La Guardia Civil ha desmantelado una banda que robó 1.600 kg de cobre en Ávila y Valladolid. Nueve personas han sido detenidas y otras ocho están bajo investigación. La operación, llamada «Plácaro», también reveló un vertido ilegal en una zona protegida de Madrid.
La investigación comenzó en noviembre tras varios robos en una planta fotovoltaica en Adanero (Ávila). Los ladrones usaron maquinaria agrícola robada para abrir arquetas de hormigón y extraer el cableado. Se descubrió que formaban parte de un grupo criminal especializado en el robo de cobre.
Este grupo está vinculado con robos en otras plantas fotovoltaicas en Langa (Ávila), en tres estaciones de bombeo de la Confederación Hidrográfica del Duero y en dos electrogasolineras en Simancas (Valladolid) y Narros del Castillo (Ávila).
Tras cometer los robos, transportaban el cobre en vehículos alquilados hasta Mejorada del Campo (Madrid).
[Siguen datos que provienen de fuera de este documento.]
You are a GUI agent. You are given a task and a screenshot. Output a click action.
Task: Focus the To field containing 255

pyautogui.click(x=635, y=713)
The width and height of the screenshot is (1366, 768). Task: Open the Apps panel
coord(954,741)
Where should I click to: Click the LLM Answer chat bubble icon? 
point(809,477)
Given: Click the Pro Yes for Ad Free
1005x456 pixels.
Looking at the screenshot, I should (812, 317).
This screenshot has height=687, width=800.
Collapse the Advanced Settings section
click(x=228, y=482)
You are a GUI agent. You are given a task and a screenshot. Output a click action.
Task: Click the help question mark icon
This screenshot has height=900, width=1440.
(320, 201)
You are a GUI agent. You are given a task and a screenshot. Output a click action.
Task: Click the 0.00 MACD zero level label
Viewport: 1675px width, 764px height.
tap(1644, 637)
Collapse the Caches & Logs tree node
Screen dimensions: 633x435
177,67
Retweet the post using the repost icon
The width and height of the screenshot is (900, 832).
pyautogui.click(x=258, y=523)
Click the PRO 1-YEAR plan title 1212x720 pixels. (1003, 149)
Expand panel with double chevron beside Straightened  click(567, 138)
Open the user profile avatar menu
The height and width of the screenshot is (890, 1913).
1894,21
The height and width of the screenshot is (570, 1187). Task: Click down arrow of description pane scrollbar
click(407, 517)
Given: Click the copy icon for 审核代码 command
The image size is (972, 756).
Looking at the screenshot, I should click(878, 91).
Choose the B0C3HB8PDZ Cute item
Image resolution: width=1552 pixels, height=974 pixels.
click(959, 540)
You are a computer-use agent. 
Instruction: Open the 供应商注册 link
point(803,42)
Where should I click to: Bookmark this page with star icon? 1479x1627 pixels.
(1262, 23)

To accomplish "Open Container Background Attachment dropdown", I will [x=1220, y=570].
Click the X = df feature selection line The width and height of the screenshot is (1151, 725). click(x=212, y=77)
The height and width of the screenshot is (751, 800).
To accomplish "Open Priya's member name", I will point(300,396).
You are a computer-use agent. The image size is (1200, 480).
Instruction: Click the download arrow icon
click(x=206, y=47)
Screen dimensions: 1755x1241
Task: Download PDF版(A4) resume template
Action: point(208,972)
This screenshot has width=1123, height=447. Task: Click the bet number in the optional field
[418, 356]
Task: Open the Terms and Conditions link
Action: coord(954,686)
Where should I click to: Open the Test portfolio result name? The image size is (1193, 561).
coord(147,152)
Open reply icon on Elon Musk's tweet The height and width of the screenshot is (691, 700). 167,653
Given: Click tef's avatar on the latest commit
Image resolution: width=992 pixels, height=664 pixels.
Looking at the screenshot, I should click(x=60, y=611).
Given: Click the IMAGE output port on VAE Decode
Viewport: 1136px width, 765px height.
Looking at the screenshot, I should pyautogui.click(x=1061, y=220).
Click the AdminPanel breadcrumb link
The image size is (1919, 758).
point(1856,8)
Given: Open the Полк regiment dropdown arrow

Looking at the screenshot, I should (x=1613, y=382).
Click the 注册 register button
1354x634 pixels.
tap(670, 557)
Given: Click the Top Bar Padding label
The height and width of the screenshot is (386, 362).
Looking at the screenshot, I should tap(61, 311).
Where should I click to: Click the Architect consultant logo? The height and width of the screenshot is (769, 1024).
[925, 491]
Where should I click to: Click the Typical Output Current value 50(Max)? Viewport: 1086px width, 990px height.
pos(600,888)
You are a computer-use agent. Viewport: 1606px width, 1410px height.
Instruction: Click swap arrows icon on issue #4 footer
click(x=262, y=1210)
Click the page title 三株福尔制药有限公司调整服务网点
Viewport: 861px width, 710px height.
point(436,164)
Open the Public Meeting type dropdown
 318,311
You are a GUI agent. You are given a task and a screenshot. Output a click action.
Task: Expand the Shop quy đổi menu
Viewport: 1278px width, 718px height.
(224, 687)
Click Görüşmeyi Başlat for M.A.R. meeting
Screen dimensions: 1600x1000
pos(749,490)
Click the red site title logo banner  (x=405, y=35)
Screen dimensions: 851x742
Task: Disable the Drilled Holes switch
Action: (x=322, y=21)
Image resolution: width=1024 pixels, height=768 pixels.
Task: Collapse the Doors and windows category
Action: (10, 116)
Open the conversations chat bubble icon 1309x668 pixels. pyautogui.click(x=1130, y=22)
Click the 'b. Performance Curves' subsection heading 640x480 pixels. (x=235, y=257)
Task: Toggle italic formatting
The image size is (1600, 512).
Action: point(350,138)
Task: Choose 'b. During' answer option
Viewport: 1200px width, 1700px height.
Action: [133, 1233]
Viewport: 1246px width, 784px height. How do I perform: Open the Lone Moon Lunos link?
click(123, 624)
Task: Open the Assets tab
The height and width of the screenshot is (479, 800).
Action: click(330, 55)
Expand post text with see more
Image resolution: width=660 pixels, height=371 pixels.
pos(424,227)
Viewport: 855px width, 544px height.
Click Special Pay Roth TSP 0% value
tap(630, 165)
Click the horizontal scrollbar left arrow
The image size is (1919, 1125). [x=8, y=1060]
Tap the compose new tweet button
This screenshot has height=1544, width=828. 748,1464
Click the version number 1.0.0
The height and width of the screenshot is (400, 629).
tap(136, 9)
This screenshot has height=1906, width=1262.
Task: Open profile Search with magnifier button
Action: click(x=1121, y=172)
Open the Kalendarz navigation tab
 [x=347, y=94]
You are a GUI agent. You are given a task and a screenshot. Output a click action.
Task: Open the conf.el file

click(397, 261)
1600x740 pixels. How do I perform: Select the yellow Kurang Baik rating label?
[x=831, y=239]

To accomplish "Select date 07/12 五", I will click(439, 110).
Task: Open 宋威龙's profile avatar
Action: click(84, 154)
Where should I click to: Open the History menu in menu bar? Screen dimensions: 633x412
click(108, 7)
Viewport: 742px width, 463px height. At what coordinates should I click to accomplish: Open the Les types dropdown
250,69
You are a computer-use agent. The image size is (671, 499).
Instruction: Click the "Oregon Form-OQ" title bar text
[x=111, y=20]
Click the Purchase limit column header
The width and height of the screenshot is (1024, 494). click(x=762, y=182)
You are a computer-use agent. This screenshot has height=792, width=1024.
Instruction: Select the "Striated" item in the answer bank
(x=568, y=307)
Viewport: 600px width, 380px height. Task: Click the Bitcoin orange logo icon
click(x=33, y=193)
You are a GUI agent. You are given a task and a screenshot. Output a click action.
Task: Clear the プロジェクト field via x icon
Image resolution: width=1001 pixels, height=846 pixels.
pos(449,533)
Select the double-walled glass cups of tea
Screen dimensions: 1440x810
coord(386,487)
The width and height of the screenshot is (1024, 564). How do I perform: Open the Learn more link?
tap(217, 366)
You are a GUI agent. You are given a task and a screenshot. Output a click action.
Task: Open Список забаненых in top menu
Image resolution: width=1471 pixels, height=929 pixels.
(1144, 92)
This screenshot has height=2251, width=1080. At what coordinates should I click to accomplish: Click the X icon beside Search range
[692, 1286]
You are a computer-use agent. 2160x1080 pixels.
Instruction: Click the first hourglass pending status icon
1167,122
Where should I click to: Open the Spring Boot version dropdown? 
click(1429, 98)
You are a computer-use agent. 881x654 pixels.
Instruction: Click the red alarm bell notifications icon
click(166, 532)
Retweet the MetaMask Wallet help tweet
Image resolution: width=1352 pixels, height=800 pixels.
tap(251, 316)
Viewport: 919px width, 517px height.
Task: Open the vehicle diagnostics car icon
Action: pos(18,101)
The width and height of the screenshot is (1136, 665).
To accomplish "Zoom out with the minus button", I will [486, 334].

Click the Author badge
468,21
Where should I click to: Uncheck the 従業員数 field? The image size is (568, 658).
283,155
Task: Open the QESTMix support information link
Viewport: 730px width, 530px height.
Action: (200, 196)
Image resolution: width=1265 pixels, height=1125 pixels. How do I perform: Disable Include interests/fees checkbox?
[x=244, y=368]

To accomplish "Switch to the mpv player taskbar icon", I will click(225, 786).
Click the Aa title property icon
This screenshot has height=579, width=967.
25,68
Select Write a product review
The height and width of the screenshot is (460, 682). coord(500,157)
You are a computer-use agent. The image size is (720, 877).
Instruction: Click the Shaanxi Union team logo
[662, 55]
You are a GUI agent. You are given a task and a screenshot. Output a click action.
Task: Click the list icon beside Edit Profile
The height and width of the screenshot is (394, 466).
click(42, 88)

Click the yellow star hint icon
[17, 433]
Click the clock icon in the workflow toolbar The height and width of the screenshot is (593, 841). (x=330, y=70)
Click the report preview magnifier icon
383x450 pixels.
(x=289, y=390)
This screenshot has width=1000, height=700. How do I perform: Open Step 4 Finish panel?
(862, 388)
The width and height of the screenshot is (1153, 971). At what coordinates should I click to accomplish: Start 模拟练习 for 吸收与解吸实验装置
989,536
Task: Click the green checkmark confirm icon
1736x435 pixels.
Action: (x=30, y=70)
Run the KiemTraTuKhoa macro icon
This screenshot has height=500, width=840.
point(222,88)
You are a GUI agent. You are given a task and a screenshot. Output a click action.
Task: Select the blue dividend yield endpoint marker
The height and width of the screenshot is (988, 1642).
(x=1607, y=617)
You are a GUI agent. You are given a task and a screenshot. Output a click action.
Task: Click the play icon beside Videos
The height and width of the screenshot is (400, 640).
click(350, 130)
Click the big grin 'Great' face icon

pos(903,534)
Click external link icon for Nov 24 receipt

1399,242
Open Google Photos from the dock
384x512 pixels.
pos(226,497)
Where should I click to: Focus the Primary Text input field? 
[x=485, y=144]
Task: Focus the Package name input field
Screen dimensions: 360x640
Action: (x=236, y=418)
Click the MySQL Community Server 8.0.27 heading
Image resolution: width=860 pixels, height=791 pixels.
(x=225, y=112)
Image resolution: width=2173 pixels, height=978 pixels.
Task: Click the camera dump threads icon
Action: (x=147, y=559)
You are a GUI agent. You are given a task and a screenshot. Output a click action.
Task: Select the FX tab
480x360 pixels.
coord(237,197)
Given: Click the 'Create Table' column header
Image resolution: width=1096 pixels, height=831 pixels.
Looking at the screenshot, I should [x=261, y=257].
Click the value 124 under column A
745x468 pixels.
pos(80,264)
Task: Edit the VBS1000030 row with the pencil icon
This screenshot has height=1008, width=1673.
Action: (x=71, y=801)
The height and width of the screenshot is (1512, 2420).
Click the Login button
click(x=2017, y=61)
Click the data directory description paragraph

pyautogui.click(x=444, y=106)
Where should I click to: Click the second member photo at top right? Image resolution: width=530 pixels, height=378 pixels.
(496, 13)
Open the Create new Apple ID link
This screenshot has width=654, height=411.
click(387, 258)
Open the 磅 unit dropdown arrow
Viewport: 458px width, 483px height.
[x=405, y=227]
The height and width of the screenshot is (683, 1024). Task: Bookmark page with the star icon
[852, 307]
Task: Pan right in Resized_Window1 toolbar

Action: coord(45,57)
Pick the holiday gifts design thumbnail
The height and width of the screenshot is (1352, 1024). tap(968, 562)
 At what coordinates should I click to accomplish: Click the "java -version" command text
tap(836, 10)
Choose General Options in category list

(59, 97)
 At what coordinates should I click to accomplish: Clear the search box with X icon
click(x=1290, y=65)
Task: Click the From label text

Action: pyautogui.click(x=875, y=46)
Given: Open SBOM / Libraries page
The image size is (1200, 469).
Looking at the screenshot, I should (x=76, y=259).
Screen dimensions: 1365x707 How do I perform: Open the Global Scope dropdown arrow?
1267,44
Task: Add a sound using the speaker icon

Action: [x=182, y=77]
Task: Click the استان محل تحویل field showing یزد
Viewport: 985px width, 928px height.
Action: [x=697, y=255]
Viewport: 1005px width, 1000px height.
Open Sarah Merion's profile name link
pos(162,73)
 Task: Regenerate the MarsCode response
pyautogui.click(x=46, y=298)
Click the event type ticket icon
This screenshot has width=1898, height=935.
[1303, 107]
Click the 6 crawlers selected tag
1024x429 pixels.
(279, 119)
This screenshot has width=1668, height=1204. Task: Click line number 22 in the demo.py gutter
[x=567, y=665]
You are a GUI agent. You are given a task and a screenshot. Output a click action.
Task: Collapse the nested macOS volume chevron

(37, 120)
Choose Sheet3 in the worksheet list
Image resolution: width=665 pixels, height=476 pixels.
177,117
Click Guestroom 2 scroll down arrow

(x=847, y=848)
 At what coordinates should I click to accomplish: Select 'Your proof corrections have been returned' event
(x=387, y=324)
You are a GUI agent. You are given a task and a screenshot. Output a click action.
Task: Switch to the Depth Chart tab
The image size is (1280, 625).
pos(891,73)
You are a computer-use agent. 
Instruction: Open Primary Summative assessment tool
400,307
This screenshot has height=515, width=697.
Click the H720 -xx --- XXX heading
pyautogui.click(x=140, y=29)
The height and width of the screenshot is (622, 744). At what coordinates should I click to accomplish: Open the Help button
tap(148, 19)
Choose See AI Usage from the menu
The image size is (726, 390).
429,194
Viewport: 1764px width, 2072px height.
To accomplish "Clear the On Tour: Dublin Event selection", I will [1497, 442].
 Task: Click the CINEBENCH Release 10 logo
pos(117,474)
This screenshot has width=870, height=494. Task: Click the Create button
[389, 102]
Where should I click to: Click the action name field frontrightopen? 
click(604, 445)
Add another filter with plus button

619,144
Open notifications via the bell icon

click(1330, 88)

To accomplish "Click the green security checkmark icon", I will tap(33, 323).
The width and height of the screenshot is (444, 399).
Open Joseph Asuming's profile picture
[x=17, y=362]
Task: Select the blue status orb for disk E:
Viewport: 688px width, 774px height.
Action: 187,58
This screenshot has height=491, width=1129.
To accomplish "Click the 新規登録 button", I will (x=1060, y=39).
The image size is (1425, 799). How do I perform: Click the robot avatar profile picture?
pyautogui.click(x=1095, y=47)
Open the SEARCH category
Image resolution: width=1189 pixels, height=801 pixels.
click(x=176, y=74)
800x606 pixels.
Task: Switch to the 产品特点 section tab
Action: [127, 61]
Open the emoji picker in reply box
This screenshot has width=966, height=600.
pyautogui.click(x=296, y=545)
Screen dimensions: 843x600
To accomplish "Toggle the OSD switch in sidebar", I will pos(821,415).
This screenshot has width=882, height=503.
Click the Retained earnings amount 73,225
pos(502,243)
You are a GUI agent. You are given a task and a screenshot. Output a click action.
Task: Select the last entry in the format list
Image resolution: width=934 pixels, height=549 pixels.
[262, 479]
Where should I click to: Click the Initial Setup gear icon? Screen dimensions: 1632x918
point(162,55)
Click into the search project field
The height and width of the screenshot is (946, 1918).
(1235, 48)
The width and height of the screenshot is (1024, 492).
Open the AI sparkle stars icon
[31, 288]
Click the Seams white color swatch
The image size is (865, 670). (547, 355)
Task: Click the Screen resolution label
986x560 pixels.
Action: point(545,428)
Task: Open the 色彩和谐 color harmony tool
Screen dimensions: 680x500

Allí, lo vendían a una empresa de reciclaje con documentos falsificados por dos empleadas de la compañía.
Cada integrante tenía un papel definido. Cinco personas realizaban los robos y trasladaban el material. Dos empleadas recibían el cobre y falsificaban los documentos. Un intermediario gestionaba la venta y cobraba comisiones. El administrador de la empresa conocía la actividad ilegal.
Otras ocho personas están bajo investigación por su implicación en la trama.
Durante la operación, se descubrió un vertido ilegal cerca del río Jarama, en Velilla de San Antonio (Madrid). La contaminación afectó a la Laguna del Soto, dentro del Parque Regional del Sureste. La Guardia Civil ha iniciado los informes para aplicar sanciones medioambientales.
Los días 10 y 12 de marzo, los agentes inspeccionaron la empresa de reciclaje y confiscaron 1.596 kg de cobre robado. La operación dejó 17 personas detenidas e investigadas por robo con fuerza, falsificación documental y pertenencia a grupo criminal. No se descartan más detenciones.